--- GIVEN RECORDS ---
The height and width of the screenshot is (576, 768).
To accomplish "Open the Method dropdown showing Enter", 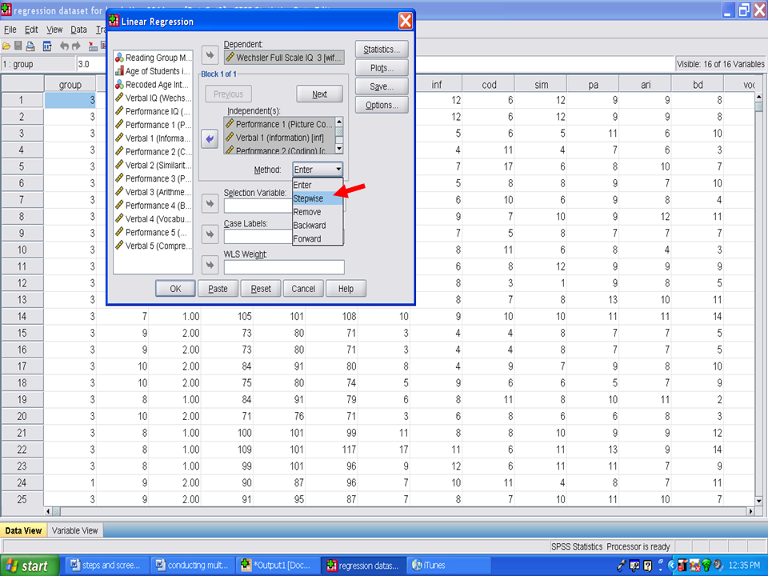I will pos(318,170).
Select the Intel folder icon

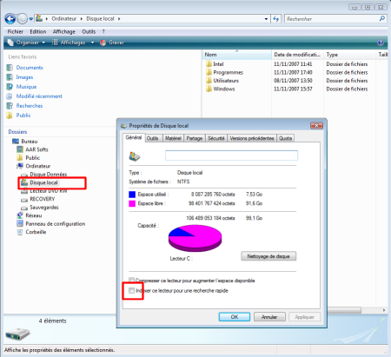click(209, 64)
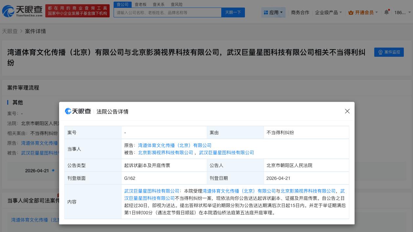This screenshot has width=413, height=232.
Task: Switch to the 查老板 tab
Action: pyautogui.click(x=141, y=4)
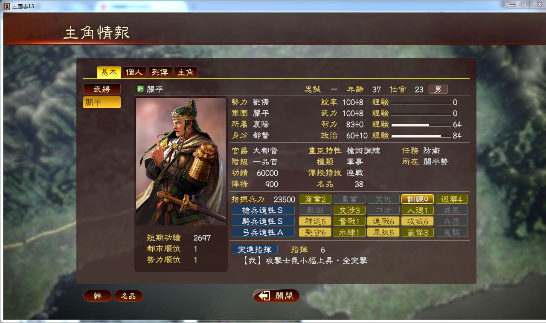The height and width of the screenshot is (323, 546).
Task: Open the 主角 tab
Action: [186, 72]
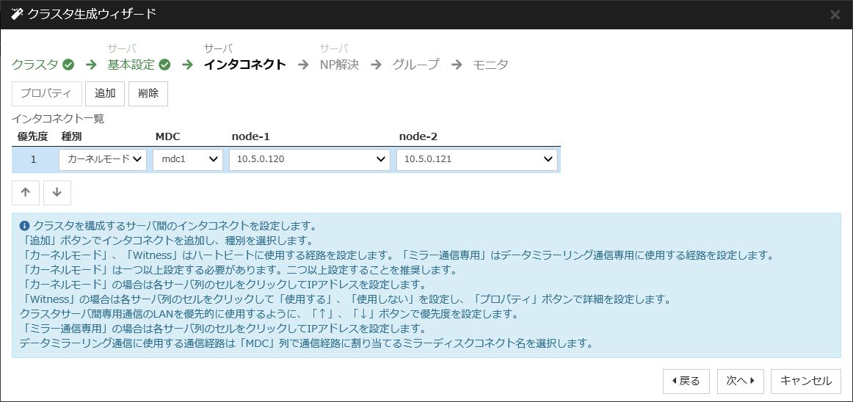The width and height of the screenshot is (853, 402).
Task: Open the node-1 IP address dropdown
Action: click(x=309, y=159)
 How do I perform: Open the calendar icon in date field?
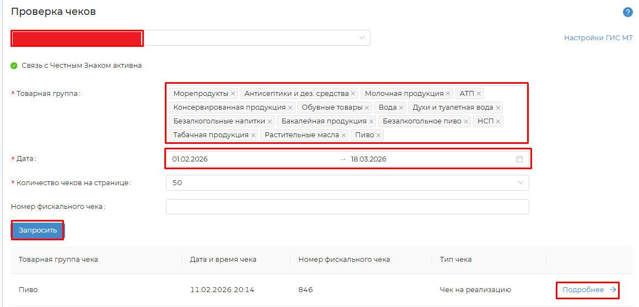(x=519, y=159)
---
--- GIVEN RECORDS ---
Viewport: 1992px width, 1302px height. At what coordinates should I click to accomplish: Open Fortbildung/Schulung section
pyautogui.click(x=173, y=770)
---
--- GIVEN RECORDS ---
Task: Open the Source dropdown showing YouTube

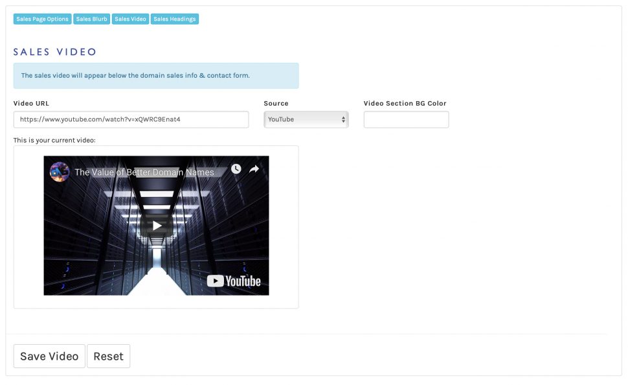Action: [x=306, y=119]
---
→ **WHAT TO WORK ON**: Reproduce the listing lines starting at the line containing "Viewport: 1992px width, 1302px" and ending at the line containing "pyautogui.click(x=173, y=770)", both included.

→ **SOLUTION BELOW**:
Viewport: 1992px width, 1302px height. At what coordinates should I click to accomplish: Open Fortbildung/Schulung section
pyautogui.click(x=173, y=770)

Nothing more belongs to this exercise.